Cartas desde Versalles
Si alguien merece el título de cronista de la corte, esa es Marie de Rabutin-chantal (1626-96), más conocida como madame de Sévigné. Miembro de una familia de financieros borgoñones, se vinculó a la pequeña aristocracia local al casarse con el marqués Henri de Sévigné. Tras enviudar se instaló en París, donde frecuentó los salones literarios de la capital, especialmente el del todopoderoso superintendente de Finanzas, Nicolas Fouquet, que la introdujo en la corte. Desde entonces, fue un personaje omnipresente en el universo del Rey Sol.

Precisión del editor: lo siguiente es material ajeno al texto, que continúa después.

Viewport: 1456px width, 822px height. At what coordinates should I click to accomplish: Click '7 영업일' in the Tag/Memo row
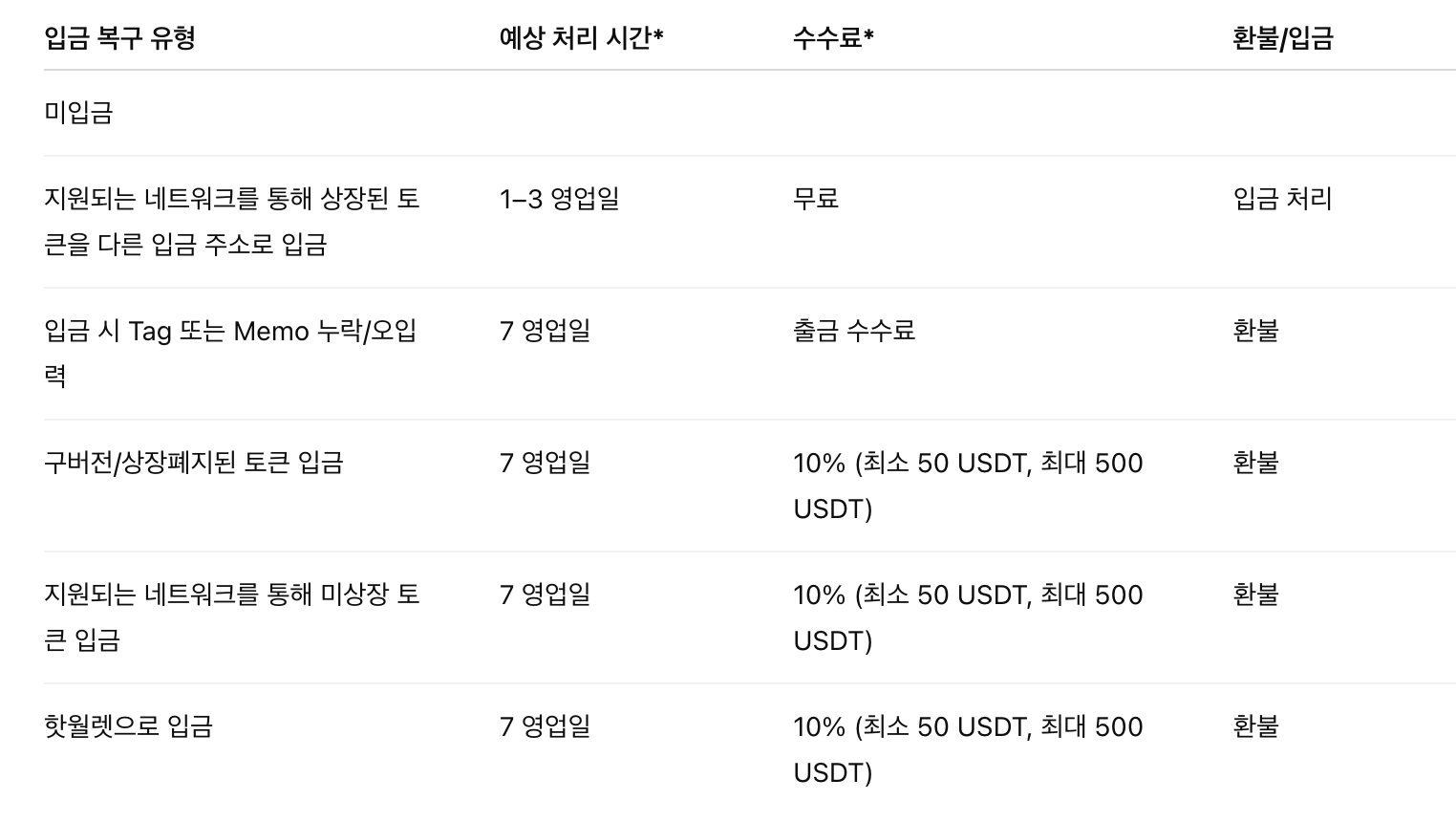[x=545, y=331]
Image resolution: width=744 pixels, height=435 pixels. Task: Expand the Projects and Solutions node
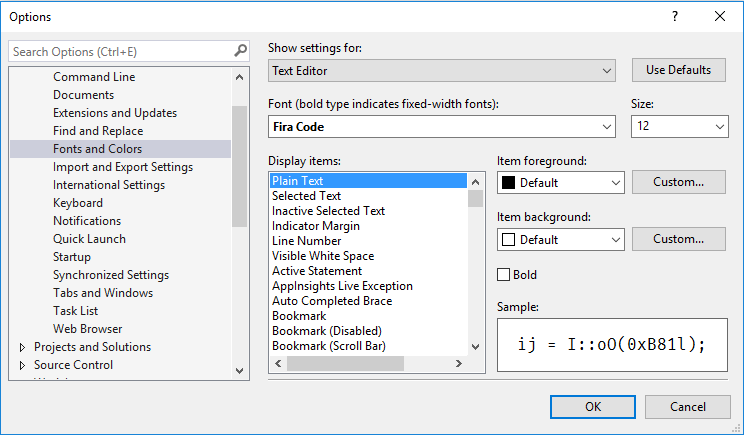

Frívola para unos, culta e inteligente para otros, madame de Sévigné vivió el día a día de una corte envuelta en un barniz de refinado decoro, pero que escondía un hervidero de intrigas y escándalos. Ningún detalle pasó desapercibido a su mirada; ningún comportamiento se libró de sus ácidos o incluso crueles comentarios. Tal vez por ello, no hubo fiesta o ceremonia cortesana a la que no se la invitara, en la esperanza del anfitrión de librarse de su mordaz pluma.
todo Versalles sabía que lo que pasara en la corte acabaría diseccionado en una de sus cartas a su hija
La corte en pleno, incluida la familia real, sabía que el relato de lo que aconteciera iba a ser diseccionado en alguna de las más de un millar de cartas que, entre 1671 y 1696, envió a su hija, la condesa de Grignan, que residía en la Provenza.
Retratos afilados
La prolija correspondencia cruzada entre madre e hija fue publicada entre 1734 y 1737 por iniciativa de Pauline de Simiane, nieta de la marquesa. Por ella desfilan fiestas cortesanas, bulos y rumores, chascarrillos, juicios sobre sus amistades... Madame de Sévigné no se ahorró comentarios ni sobre el monarca. En 1664 escribió a su hija: “No puedo dejar de explicaros una anécdota que os divertirá. Desde hace un tiempo el rey se empeña en escribir versos [...]. Sus profesores han conseguido que escriba algún pequeño madrigal tan malo que ni siquiera él se siente satisfecho. La otra mañana llamó al mariscal Gramont y le dijo: ‘Mariscal, le ruego que se lea este poema y me dé su opinión sin miedo a resultar impertinente’. Después de leerlo, el Mariscal dijo al Rey: ‘Sire, Vuestra Majestad tiene ciertamente un juicio acertado sobre todas las cosas. Ciertamente, es el madrigal más ridículo que he leído nunca’ [...]. El rey sonrió y le dijo: ‘Os agradezco vuestra sinceridad. Lo he escrito yo’ [...]. Quienes contemplaron la escena consideraron que aquella pequeña trampa era la mayor traición que pudiera hacerse a un viejo cortesano. He llegado a la conclusión que, después de lo sucedido, el Rey comprenderá lo lejos que está siempre de conocer la verdad”.